-- Information given follows --
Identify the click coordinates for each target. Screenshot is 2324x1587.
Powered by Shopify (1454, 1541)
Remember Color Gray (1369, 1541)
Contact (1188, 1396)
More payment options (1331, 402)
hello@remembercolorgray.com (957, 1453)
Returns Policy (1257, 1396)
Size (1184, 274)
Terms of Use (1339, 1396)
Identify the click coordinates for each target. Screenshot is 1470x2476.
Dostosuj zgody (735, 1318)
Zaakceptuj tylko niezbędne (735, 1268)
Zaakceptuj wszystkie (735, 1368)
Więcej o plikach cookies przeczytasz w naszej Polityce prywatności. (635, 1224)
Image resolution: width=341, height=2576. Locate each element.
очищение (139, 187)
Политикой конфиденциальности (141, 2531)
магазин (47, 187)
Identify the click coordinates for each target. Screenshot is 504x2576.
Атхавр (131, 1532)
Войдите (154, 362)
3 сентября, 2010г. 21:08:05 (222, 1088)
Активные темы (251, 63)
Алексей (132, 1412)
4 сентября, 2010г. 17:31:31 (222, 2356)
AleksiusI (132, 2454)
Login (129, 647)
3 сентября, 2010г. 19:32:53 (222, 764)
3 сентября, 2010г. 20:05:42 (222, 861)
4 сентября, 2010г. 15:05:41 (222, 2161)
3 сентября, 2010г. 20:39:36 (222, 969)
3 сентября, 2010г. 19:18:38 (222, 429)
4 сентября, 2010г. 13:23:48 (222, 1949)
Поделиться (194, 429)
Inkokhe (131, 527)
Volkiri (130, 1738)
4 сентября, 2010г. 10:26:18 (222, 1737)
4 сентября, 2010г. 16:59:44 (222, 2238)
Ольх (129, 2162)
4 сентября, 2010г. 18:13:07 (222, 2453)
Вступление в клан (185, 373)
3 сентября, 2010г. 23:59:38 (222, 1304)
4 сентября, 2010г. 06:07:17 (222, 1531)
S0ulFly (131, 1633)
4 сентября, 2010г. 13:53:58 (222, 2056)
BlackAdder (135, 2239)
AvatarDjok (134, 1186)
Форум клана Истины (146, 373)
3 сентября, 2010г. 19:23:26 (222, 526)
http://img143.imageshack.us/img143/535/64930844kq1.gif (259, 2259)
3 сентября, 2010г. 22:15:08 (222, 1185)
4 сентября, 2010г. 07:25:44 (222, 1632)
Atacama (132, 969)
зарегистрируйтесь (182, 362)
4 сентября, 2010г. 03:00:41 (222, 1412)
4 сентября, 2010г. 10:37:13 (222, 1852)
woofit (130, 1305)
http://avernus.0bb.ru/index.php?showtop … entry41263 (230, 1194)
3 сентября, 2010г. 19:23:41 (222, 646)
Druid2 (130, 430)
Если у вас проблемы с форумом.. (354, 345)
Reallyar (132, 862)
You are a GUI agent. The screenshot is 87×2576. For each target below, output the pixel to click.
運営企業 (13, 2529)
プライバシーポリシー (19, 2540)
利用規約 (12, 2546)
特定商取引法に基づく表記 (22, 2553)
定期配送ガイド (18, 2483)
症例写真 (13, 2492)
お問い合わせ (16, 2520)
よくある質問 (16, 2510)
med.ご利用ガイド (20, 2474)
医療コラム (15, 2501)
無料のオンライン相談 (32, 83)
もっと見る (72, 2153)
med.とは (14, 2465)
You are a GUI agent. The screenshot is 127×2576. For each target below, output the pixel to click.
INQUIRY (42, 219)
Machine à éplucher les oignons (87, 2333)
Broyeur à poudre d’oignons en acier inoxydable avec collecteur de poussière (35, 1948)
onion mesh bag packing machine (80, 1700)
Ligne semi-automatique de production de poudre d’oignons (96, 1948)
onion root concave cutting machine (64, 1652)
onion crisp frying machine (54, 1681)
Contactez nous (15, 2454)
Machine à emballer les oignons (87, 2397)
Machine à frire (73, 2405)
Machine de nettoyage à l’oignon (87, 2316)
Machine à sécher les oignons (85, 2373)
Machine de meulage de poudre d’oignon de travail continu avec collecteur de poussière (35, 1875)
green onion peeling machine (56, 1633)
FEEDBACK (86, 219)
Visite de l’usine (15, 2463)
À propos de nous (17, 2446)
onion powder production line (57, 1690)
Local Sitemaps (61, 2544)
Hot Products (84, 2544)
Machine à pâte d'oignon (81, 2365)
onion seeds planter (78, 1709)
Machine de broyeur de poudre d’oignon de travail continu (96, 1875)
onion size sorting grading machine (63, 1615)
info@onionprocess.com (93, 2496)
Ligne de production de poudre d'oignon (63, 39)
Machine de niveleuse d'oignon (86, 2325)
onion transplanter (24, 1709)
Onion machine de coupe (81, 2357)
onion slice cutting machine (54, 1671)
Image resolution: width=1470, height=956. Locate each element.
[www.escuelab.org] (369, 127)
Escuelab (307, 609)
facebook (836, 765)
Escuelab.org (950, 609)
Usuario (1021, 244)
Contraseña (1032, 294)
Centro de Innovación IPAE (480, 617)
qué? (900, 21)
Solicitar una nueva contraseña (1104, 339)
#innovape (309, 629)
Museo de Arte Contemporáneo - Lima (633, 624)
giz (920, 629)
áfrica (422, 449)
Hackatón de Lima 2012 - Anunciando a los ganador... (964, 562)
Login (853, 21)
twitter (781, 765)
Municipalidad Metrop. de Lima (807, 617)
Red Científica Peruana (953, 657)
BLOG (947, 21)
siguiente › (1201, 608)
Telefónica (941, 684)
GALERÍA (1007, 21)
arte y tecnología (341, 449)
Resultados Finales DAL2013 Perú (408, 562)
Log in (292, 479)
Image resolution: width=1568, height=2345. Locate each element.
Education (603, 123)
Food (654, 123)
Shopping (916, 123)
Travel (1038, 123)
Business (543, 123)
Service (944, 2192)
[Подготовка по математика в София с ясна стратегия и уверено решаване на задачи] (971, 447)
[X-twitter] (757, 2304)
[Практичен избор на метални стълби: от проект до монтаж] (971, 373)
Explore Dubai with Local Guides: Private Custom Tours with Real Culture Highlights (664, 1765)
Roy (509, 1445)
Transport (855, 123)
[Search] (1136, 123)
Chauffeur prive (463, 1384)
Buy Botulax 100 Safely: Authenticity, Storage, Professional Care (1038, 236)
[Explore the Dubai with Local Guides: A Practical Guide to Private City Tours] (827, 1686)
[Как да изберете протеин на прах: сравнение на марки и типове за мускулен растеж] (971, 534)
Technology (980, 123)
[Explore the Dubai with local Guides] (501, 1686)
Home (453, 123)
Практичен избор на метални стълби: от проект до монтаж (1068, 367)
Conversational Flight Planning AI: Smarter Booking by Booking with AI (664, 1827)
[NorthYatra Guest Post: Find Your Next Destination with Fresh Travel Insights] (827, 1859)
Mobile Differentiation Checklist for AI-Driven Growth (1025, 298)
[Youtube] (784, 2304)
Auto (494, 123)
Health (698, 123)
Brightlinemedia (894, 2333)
-- Information given concluded --
What you have to do - Every line above that contains the word "Lima" should be reported.

Expected answer -
Museo de Arte Contemporáneo - Lima (633, 624)
Hackatón de Lima 2012 - Anunciando a los ganador... (964, 562)
Municipalidad Metrop. de Lima (807, 617)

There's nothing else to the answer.